Martin Gayford

Why would a dissolute rebel like Paul Gauguin paint a nativity?

Martin Gayford investigates how this splendid Tahitian Madonna came about and why religion was ever-present in Gauguin’s art

issue 12 December 2015

A young Polynesian woman lies outstretched on sheets of a soft lemon yellow. She is wrapped in deep blue cloth, decorated with a golden star. Beside her bed sits a hooded figure, apparently an older woman, holding a baby. In the background is a huddle of resting cows, suggesting that the setting is a barn or stable.

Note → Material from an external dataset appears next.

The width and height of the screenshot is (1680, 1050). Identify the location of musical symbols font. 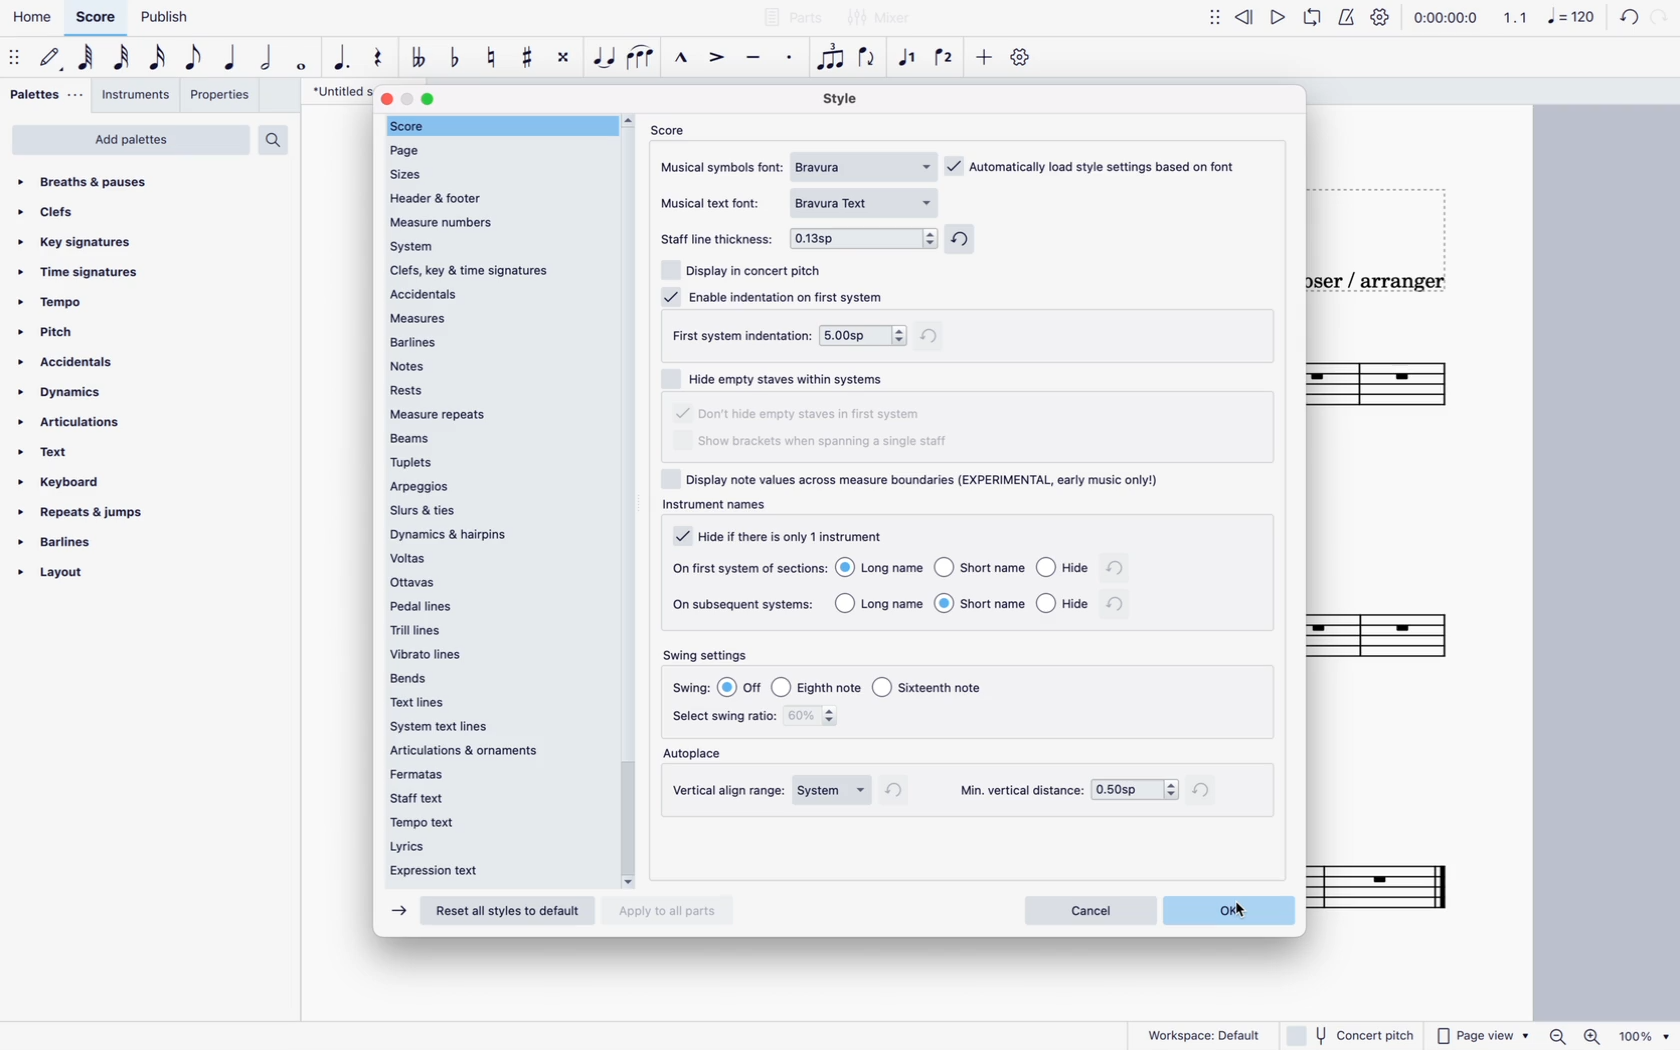
(724, 166).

There is something familiar about the set-up — baby, young mother, farm animals — but it may take a while to notice certain details. The head of the woman on the bed is encircled by an area of darker yellow, which forms a sort of halo, and the baby’s head is similarly ringed with green. A subsidiary figure standing in the shadows has an odd protuberance, which looks a little like a wing. Then you realise that this is a painting of a most unusual kind: a Tahitian Nativity.

It was painted in 1896 by Paul Gauguin (1848–1903), who inscribed the title at the bottom left of the canvas: Te tamari no atua, which means — roughly, since Gauguin’s grasp of Tahitian was shaky — ‘The Child of God’.